PROBLEM DESCRIPTION.
Copy the records that follow exactly, leaving nothing out.

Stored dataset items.
▬▬▬▬▬▬▬▬▬▬

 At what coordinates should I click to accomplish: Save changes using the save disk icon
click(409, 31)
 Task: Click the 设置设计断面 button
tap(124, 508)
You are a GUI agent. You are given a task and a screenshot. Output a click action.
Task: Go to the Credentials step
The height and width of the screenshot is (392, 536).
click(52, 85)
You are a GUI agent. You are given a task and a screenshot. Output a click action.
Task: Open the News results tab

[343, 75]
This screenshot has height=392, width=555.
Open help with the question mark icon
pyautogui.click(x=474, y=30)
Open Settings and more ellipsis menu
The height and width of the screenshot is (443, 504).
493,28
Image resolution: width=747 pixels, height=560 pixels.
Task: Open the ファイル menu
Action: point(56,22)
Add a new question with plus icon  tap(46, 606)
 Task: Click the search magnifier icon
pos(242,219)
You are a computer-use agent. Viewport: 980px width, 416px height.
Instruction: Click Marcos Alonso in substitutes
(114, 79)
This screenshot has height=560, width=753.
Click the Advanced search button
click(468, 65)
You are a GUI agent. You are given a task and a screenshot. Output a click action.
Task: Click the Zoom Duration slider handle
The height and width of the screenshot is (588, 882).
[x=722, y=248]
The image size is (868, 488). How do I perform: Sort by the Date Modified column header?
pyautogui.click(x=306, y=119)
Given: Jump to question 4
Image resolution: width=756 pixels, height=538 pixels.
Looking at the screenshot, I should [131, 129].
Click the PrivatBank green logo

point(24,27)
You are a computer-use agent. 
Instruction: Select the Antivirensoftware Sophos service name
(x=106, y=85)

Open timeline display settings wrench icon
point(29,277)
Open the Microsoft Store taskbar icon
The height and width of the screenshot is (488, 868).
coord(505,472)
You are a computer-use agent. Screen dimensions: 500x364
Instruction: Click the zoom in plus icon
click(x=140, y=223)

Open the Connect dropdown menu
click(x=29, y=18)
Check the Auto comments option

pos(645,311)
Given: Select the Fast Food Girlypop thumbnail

▬▬▬▬▬▬▬▬▬▬

EXERCISE SOLUTION.
 At what coordinates should I click to accomplish: Save changes using the save disk icon
click(409, 31)
 Task: Click the 设置设计断面 button
tap(124, 508)
You are a GUI agent. You are given a task and a screenshot. Output a click action.
Task: Go to the Credentials step
The height and width of the screenshot is (392, 536).
click(52, 85)
You are a GUI agent. You are given a task and a screenshot. Output a click action.
Task: Open the News results tab

[343, 75]
This screenshot has height=392, width=555.
Open help with the question mark icon
pyautogui.click(x=474, y=30)
Open Settings and more ellipsis menu
The height and width of the screenshot is (443, 504).
493,28
Image resolution: width=747 pixels, height=560 pixels.
Task: Open the ファイル menu
Action: point(56,22)
Add a new question with plus icon  tap(46, 606)
 Task: Click the search magnifier icon
pos(242,219)
You are a computer-use agent. Viewport: 980px width, 416px height.
Instruction: Click Marcos Alonso in substitutes
(114, 79)
This screenshot has height=560, width=753.
Click the Advanced search button
click(468, 65)
You are a GUI agent. You are given a task and a screenshot. Output a click action.
Task: Click the Zoom Duration slider handle
The height and width of the screenshot is (588, 882).
[x=722, y=248]
The image size is (868, 488). How do I perform: Sort by the Date Modified column header?
pyautogui.click(x=306, y=119)
Given: Jump to question 4
Image resolution: width=756 pixels, height=538 pixels.
Looking at the screenshot, I should [131, 129].
Click the PrivatBank green logo

point(24,27)
You are a computer-use agent. 
Instruction: Select the Antivirensoftware Sophos service name
(x=106, y=85)

Open timeline display settings wrench icon
point(29,277)
Open the Microsoft Store taskbar icon
The height and width of the screenshot is (488, 868).
coord(505,472)
You are a computer-use agent. Screen dimensions: 500x364
Instruction: Click the zoom in plus icon
click(x=140, y=223)

Open the Connect dropdown menu
click(x=29, y=18)
Check the Auto comments option

pos(645,311)
Given: Select the Fast Food Girlypop thumbnail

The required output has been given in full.